Ucla team converts global warming gas CO2 into building material

The research needs to be upscaled for commercial application.

By capturing greenhouse gas carbon dioxide from power plants and turning it into a building material using 3D printing, researchers at UCLA Luskin are attempting an 'upcycling' to kill two climate enemies. Production of concrete from cement contributes to 5 percent of global CO2 while power plants emit a much larger amount of the gas, known to cause global warming.

"What this technology does is take something that we have viewed as a nuisance — carbon dioxide that's emitted from smokestacks — and turn it into something valuable," said J.R. DeShazo, professor of Public Policy at the UCLA Luskin School of Public Affairs and director of the UCLA Luskin Center for Innovation.

Earlier attempts by researchers have only looked at capturing the gas from power plants and at the most burying it.

The new building material — CO2NCRETE —has been produced only at a lab scale, using 3D printers to shape it into tiny cones. The challenge lies in scaling it up and making it commercially viable., and also convincing stakeholders.

DeShazo has provided the public policy and economic guidance for this research. The scientific contributions have been led by Gaurav Sant, associate professor and Henry Samueli Fellow in Civil and Environmental Engineering; Richard Kaner, distinguished professor in Chemistry and Biochemistry, and Materials Science and Engineering; Laurent Pilon, professor in Mechanical and Aerospace Engineering and Bioengineering; and Matthieu Bauchy, assistant professor in Civil and Environmental Engineering.

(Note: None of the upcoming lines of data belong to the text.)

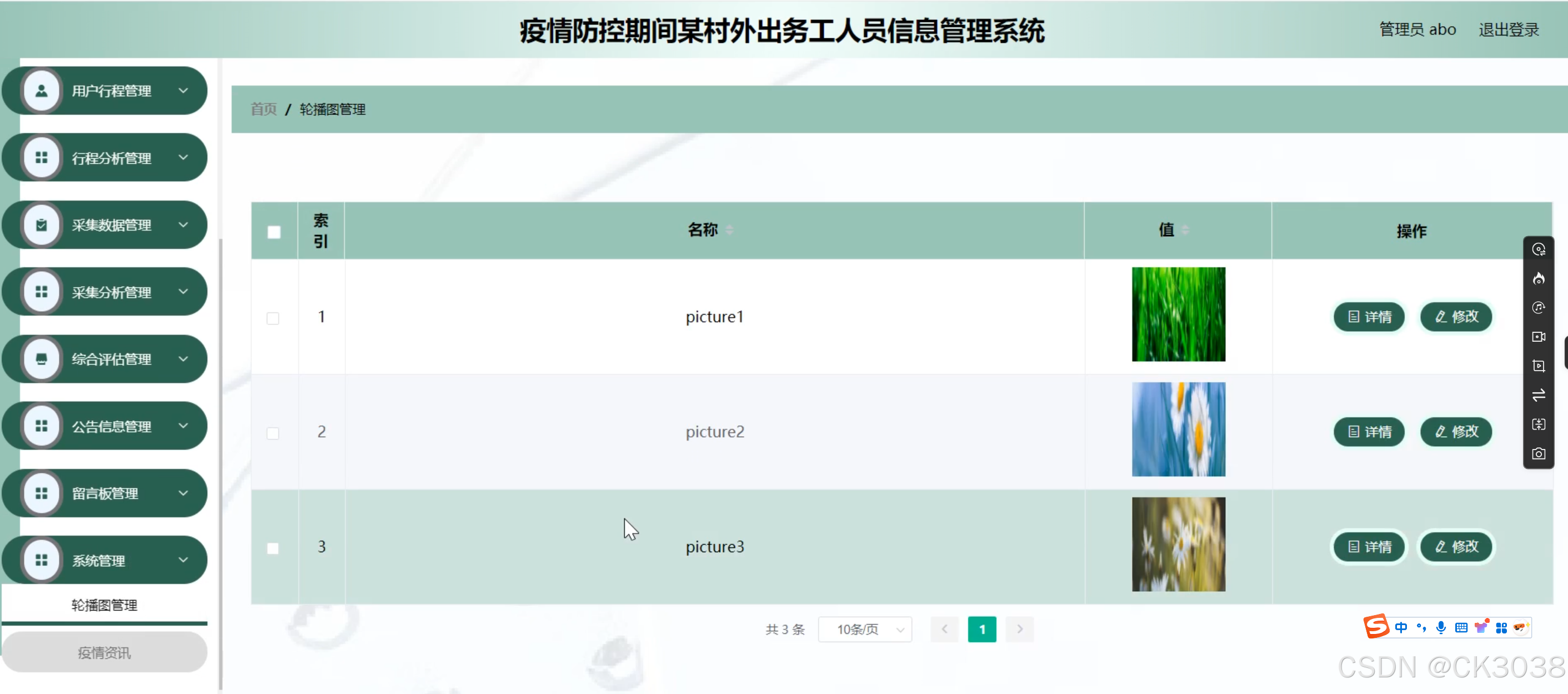Click 详情 button for picture2

tap(1369, 432)
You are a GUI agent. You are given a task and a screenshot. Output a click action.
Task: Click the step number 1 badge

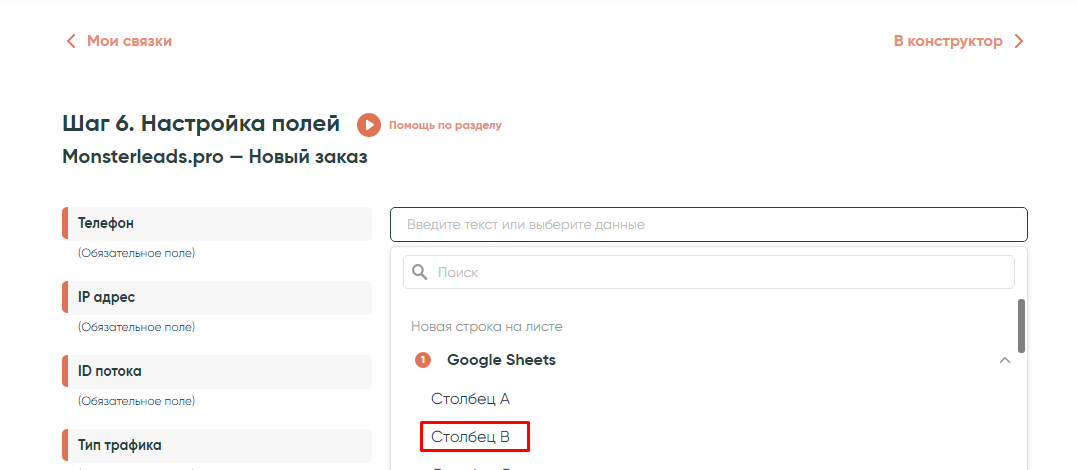[423, 360]
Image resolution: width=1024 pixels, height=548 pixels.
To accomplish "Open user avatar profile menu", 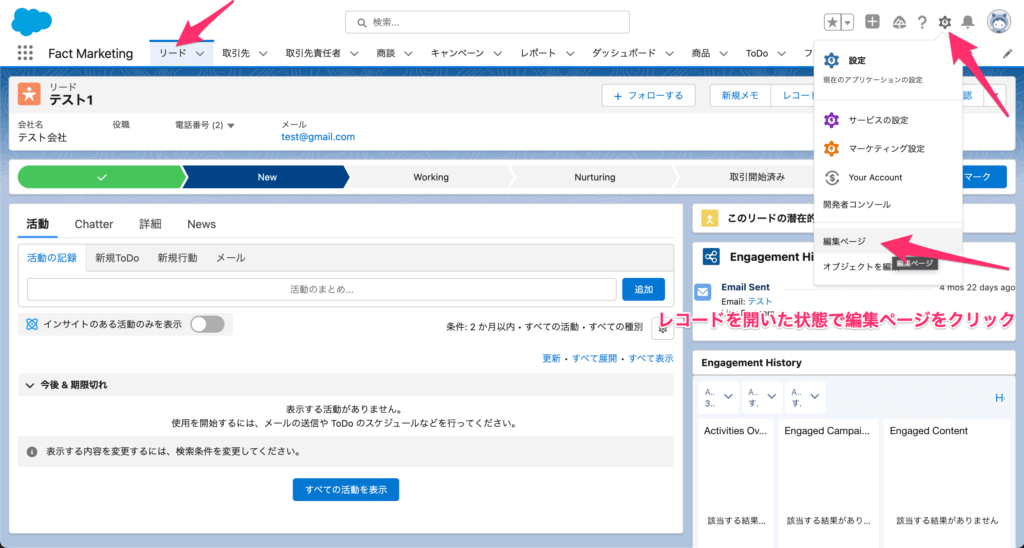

"We can demonstrate a process where we take lime and combine it with carbon dioxide to produce a cement-like material," Sant said. "The big challenge we foresee with this is we're not just trying to develop a building material. We're trying to develop a process solution, an integrated technology which goes right from CO2 to a finished product."

Taking 3D printing from the lab setting where resolution is important to construction scale is also a challenge, he admitted. The researchers are excited about what the work implies for reducing greenhouse gas across the world.

The month of February was the hottest on record registering a 1.5 deg rise in temperature over the pre-industrial period while average temperatures across the Northern Hemisphere breached the 2 degrees Celsius above "normal" mark for the first time in recorded history.

A two degree rise over pre-industrial era marks the point of no-return beyond which irreversible climate change is expected to affect the planet catastrophically.